Colm O'Regan: Don't reveal your remote work dossing when all of this is over

Your motivation for working from home mightn’t be very high right now. Perhaps you’ve had a tough weekend. Maybe you were struck from a wedding guest list so the couple could ‘bring it under the 100’, writes Colm O'Regan

Colm O'Regan: Don't reveal your remote work dossing when all of this is over

Your motivation for working from home mightn’t be very high right now. Perhaps you’ve had a tough weekend. Maybe you were struck from a wedding guest list so the couple could ‘bring it under the 100’, writes Colm O’Regan

But if you are ‘WFHing’, as someone who has done it inefficiently, but still hung in there for the last ten years, I have some thoughts.
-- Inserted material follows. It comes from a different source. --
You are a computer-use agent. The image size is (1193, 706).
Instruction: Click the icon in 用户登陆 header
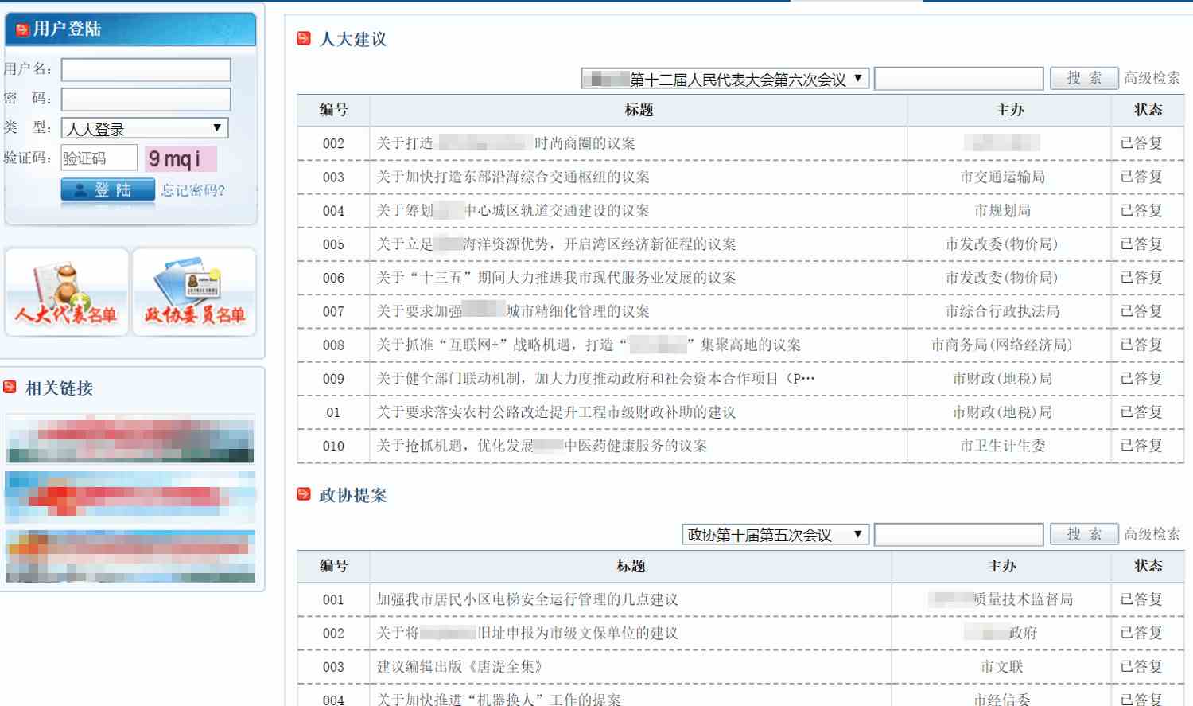tap(22, 29)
It should be said, there will be dark laughs from a host of workplaces at the very notion of working from home. “I’d like to see you lay kerbs through Skype” says the imaginary builder. But aside from dosing calves and collecting bins and lots of other you-had-to-be-there jobs, there will be an extra few hundred thousand of you sitting in your jocks amongst the breakfast crumbs, attempting to seriously discuss the ‘IT replatforming project update’ while your significant other is fighting an in-law for the last loo-roll in Aldi.

First of all, when should you start work? Given that you have no commute, in theory you should be able to start earlier. I would take a different tack. Assume the worst-case traffic. That there were alpaca on the M50, the Jack Lynch Tunnel was closed due to ennui and Lough Atalia in Galway was just… itself. So at half ten you should burst in the door and tell the empty room how it was just MENTAL out there.

Pyjamas warning

They have an expiry hour. People throw around the phrase ‘sitting around all day in your pyjamas’ like it’s a good thing but after a couple of hours, your lack of underwear causes depressants to seep into you. Consider upgrading to ‘the tracksuit bottom for painting’ before midday at the latest.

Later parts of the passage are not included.